Manually configured tunnels

Manually configured tunnels can provide communication between two isolated IPv6 domains over an IPv4 network.

Manually configured tunnels are point-to-point.

You can configure tunnel endpoints to create a point-to-point connection between two isolated IPv6 domains by configuring IPv6 and IPv4 addresses at each end of the tunnel.
Note

Note

The router or host at the source and destination ends of the tunnel must support both IPv4 and IPv6 protocol stacks.

Caution

Caution

Ensure that all single-homed point-to-point traffic ingresses and egresses a configured tunnel. Otherwise the traffic is dropped.

IPv6 reachability enables tunnel forwarding but tunnel operational status depends on the IPv4 reachability of the tunnel endpoint.

The IPv4 tunnel endpoint configuration must be symmetrical; that is, if you configure a tunnel with a source of 10.10.10.1 and a destination of 11.11.11.1 from switch A, then Switch B must have a source of 11.11.11.1 and a destination of 10.10.10.1.

Tunnel interfaces are logical point-to-point interfaces.

You can enable dynamic routing when you enable a routing protocol, for example OSPFv3, on the tunnel interfaces.

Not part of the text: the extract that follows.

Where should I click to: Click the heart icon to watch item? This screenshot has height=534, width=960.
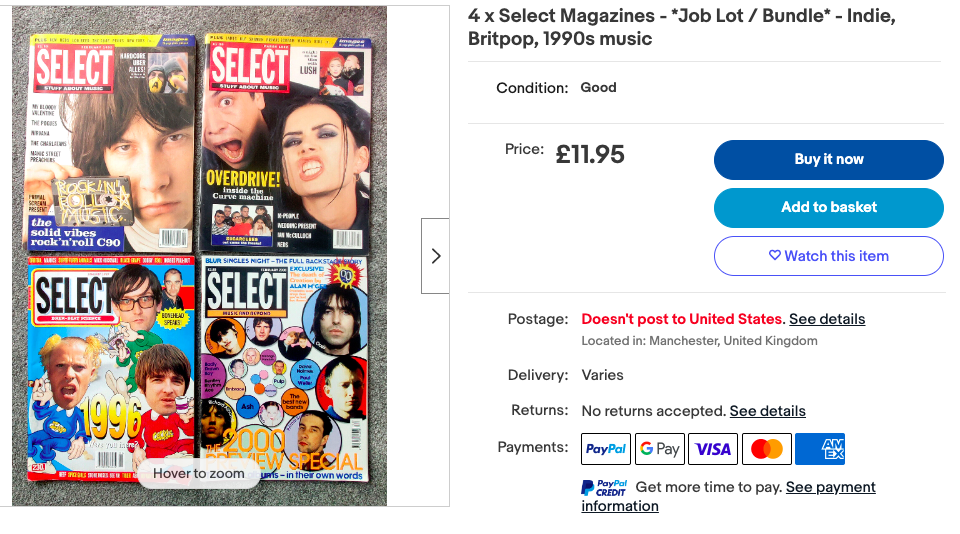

Unicast routing protocols can detect link loss and redirect IPv6 route information

There is no explicit signaling protocol applied to IPv6-in-IPv4 configured tunnels (refer to RFC 4213).

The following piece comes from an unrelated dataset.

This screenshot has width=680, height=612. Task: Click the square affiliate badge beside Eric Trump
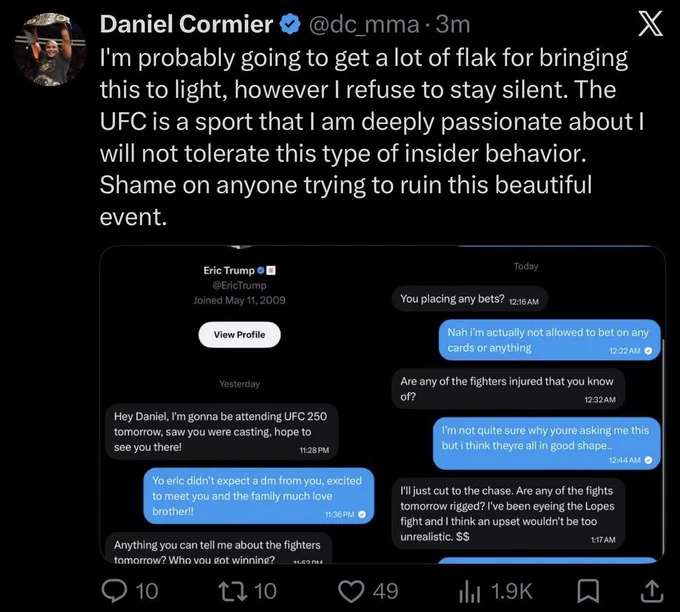pyautogui.click(x=271, y=271)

Therefore, if the remote endpoint of a tunnel that terminates several Layer 3 hops away in the network fails, the local state of the tunnel remains active even though the endpoint has failed.

However, you can enable unicast routing protocols over tunnels, for example OSPFv3. These unicast routing protocols introduce their own protocol-specific signaling and, when a unicast routing protocol is present over the tunnel link, the routing protocol can detect link loss and re-direct the IPv6 route information to use an alternate, reachable nexthop.

Operational events that trigger tunnel state transition

The switch must be able to locally detect operational events that can trigger a tunnel state transition.

These events include:
  • deletion of local IPv4 interface

  • change or loss of the IPv4 route to the remote tunnel endpoint

  • change in the nexthop of the IPv4 route to the remote tunnel endpoint

  • loss of the ARP entry for the nexthop router that is used to reach the IPv4 tunnel endpoint

Tunnels and MTU

You cannot configure the MTU for tunnels.

The default MTU value for tunnels is 1280.

Packets are forwarded through the tunnel using the line card network processing units (NPUs) only. Since the packets are not forwarded through the central processing unit (CPU) they do not impact the CPU load.